National Labor Relations Bd. v. Office Towel Supply Co., 99

Decision Date06 January 1953
Docket NumberDocket 22477.,No. 99,99
Citation201 F.2d 838
PartiesNATIONAL LABOR RELATIONS BOARD v. OFFICE TOWEL SUPPLY CO., Inc.
CourtU.S. Court of Appeals — Second Circuit

George J. Bott, David P. Findling, A. Norman Somers, Bernard Dunau and Mary E. Williamson, Washington, D. C., for National Labor Relations Board.

Louis Borins and Isadore Snitzer, Buffalo, N. Y., for respondent.

Before AUGUSTUS N. HAND, CLARK and FRANK, Circuit Judges.

FRANK, Circuit Judge.

Mrs. Jenifer testified that, before her discharge, she had been engaged in activities directed to union organization. The Trial Examiner did not believe this testimony. In his report he said: "The undersigned is not convinced that prior to her discharge Jenifer engaged in any organizational efforts. Jenifer was not a persuasive witness and from the manner in which she testified and from her demeanor on the stand, the undersigned is unable to accord any weight to her testimony on purported concerted activities prior to her dismissal." On but one subject did the Examiner consider her corroborated, i. e., that, during the recess period on August 18, she and several other employees had discussed employee dissatisfaction and they had then concluded that a union was needed. But the Examiner found that the company, when it discharged Mrs. Jenifer later the same day, knew nothing whatever of this discussion except that she had remarked, "This is a hell of a place to work. They expect one girl to do the work of five and a girl doesn't get time to go to the ladies' room."

**RECORD EXTRACTS**
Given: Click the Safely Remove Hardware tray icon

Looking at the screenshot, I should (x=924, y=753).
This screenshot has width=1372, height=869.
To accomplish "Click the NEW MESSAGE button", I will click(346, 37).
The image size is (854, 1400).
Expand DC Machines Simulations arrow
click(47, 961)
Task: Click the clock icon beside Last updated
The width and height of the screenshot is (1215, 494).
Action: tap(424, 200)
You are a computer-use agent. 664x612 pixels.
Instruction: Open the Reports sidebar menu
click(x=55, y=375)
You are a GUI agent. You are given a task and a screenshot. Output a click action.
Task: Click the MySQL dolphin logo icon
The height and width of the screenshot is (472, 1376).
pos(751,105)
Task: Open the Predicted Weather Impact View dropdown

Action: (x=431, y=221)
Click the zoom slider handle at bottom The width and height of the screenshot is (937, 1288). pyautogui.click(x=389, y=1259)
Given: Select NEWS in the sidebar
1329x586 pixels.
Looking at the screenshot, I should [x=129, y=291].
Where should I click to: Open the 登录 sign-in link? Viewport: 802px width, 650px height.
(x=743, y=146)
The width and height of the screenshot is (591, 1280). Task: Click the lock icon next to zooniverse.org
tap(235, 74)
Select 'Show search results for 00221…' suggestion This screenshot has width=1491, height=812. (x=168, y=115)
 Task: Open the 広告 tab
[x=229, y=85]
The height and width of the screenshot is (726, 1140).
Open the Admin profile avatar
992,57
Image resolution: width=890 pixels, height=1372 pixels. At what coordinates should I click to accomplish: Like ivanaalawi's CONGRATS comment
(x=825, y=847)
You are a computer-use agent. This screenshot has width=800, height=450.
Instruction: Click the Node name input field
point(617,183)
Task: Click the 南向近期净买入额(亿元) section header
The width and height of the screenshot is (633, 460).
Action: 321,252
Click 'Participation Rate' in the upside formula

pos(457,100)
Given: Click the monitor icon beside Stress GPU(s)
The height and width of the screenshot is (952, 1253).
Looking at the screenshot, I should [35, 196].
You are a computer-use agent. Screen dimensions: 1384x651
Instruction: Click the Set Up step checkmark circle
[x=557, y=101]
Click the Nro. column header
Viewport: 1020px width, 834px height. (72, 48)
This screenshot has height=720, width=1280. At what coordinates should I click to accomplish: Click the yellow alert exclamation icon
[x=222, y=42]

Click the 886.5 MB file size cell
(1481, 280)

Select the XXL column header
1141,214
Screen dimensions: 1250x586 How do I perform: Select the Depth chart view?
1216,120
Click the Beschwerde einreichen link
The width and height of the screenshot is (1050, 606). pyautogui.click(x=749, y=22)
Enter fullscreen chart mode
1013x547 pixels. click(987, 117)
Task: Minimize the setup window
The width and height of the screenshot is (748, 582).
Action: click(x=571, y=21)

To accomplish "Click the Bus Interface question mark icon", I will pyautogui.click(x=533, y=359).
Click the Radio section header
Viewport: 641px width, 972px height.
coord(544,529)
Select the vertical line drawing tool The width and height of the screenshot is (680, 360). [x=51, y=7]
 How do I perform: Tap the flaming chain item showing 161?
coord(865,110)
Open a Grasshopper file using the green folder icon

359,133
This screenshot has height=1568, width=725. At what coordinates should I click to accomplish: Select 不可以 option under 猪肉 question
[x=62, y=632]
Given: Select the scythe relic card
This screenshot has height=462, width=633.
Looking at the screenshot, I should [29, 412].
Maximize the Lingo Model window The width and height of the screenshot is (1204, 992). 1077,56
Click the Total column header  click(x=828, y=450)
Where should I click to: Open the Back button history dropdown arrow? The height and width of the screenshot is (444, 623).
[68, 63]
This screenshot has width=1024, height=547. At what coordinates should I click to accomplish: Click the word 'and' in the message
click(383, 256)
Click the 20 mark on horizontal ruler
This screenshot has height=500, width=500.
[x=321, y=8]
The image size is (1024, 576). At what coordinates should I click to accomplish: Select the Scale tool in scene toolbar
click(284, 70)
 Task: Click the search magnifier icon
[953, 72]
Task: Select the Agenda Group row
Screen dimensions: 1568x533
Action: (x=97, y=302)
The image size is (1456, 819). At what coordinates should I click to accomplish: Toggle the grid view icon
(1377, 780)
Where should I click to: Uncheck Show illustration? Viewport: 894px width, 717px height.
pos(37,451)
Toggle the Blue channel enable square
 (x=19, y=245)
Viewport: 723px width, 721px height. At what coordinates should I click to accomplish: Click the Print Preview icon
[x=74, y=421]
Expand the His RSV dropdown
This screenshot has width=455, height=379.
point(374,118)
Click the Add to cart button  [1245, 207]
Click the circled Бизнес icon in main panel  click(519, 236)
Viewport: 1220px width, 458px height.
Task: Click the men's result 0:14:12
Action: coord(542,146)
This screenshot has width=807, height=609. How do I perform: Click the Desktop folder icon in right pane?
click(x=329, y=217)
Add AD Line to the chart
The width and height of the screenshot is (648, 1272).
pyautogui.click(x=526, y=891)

**WHAT YOU WILL DO**
1) In the court opinion, when did Mrs. Jenifer and several other employees discuss employee dissatisfaction and conclude that a union was needed?
2) Write the next part of the court opinion, beginning right after its last sentence.

**EXERCISE ANSWERS**
1) During the recess period on August 18.

2)
Of McDonald, the company's president who fired Mrs. Jenifer, the Examiner said: He "testified that for some time prior to her discharge Jenifer had failed to cooperate with the efficiency engineers who were doing time studies in her department, and as a result on August 18, when Senn, his office manager reported to him that during the recess period Jenifer had expressed great dissatisfaction with the plant and her job, he decided upon her dismissal.1 McDonald denied that at the time he had any knowledge of Jenifer's alleged sponsorship of a union movement * * * The respondent denied having any knowledge of Jenifer's desires or plans to organize the employees and McDonald, who testified in this connection, impressed the Trial Examiner as an honest and straightforward witness. This conclusion is based upon his demeanor and forthrightness on cross-examination as well as direct examination and his cooperation with the General Counsel throughout the extended cross-examination."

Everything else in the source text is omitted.